The 22nd Peacekeeping Battalion (Batalionul 22 de menținere a păcii) is a military unit of the Armed Forces of the Republic of Moldova. The battalion was established on May 11, 1999. The battalion has the task of preparing for peacekeeping operations and humanitarian missions outside of Moldova.

== Deployments ==
Soldiers of the battalion have participated in international exercises in Albania, Armenia, Bulgaria, Germany, Macedonia, Romania, Sweden, Ukraine, and the United States. It has also taken part in UN missions in Liberia, the Ivory Coast, Sudan, and South Sudan.

== Personnel ==
70% of the battalion were supplied with contract-based servicemen by the end of 2012. People who join the battalion are required to sign a 3–5-year contract with the possibility renewal. Members of the battalion are also required to learn English, German, and French.
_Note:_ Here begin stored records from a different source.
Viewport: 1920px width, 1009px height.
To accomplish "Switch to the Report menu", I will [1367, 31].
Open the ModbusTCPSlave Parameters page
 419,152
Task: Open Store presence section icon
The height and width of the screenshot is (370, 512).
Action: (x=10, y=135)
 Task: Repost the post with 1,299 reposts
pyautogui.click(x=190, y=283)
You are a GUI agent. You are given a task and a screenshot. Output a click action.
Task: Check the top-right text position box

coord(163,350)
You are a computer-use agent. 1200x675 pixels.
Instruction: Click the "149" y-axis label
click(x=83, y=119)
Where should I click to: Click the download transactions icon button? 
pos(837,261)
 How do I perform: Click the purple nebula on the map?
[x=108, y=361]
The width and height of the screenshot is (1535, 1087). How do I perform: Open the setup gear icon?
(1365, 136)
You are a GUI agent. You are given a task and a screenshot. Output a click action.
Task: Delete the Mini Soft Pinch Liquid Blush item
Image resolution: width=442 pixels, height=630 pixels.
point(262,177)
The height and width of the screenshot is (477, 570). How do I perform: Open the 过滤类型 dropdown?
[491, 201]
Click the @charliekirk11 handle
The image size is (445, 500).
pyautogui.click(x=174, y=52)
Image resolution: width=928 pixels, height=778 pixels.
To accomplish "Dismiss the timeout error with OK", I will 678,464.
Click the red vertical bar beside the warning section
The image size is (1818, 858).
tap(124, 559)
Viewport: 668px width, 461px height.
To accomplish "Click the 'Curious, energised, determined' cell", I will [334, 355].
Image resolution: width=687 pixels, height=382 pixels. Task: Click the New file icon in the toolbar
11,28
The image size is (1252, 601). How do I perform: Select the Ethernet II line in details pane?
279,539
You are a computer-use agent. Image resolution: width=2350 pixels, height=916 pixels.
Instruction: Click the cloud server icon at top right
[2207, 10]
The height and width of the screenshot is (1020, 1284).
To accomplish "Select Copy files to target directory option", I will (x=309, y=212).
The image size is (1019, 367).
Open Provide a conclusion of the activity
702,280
Soldiers get a monthly salary over 2300 Moldovan leu, a guaranteed retirement payment after 20 years of work experience, as well as post-career assistance.

== Cooperation ==
The battalion is the only unit in the army that trains in accordance with the NATO STANAGs and national regulation. In 2010, Company A of the battalion worked for two weeks with the North Carolina Army National Guard in an exercise dubbed "Peace Shield 2010". On 13 November 2014, the battalion received 43 military vehicles and 10 trailers donation from the Government of the United States.

== Other activities ==
- The battalion had the honor of being a foreign contingent in the 2017 Kyiv Independence Day Parade.
- The team of the 22nd Peacekeeping Battalion won the Cup of the National Army Cross Country Championship, which was held on 15 April 2016 in the capital's Valea Morilor Park.